Personally I’ve never been a fan of Test Driven Development - I’ve utilised it on codebases I’ve been responsible for, and also codebases where it’s been enforced by others. Both times the benefit of high test coverage has come at a cost - and that cost is often brittle test suites and the evolution of dubious design decisions. As a result, I don’t tend to give too much credence to test driven development as a workflow.
My own preference (perhaps controversially!) is to use unit tests sparingly - and specifically cover functionality that possesses edge cases or relatively complex logic. Ideal candidates include:
- data transformation functions,
- functions that perform complex calculations,
- and objects responsible for handling business logic.

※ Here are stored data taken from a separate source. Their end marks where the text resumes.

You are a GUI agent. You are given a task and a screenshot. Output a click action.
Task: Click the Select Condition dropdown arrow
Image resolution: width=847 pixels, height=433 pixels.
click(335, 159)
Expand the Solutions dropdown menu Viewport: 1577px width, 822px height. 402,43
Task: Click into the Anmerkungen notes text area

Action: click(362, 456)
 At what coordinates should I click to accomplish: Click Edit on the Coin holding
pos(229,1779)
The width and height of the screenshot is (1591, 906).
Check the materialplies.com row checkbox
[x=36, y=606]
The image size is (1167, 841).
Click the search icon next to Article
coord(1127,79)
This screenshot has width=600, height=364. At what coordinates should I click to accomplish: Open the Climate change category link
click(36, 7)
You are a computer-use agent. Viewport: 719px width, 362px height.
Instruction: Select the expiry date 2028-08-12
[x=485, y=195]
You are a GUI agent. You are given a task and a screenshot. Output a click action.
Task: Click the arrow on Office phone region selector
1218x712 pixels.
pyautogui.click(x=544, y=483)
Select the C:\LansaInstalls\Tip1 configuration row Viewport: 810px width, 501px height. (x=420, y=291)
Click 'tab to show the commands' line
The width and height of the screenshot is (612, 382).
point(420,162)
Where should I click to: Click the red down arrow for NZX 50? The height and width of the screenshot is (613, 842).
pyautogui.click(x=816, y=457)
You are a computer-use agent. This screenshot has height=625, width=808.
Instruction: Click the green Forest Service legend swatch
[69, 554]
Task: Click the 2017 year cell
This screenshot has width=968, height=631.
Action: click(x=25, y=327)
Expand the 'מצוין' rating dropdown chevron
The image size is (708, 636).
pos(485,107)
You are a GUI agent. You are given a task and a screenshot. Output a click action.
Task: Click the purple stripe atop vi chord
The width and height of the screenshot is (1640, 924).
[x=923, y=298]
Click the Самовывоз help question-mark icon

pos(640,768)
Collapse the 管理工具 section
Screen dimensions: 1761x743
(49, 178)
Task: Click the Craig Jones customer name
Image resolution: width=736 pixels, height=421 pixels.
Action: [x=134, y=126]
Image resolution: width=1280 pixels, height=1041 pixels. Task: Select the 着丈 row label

This isn’t to say that there are no test cases that I write before any code; I’ve got in to the nice habit of writing - you guessed it - Gherkin feature specs. This ensures that whilst the functionality is prescribed up front, the implementation is not.
Exceptions to the rule.
There are two times where it often is beneficial to begin with writing unit tests:
- Handling legacy code - in addition to writing BDD style tests to capture external functionality, small unit tests can help verify your understanding of particular components, and also help monitor for small side-effects.
- Regression prevention - capturing incorrect behaviour with a failing test before carrying out a fix is a good strategy to (a) confirm the validity of your fix, and (b) ensure future regressions do not occur (i.e. they become a regression test).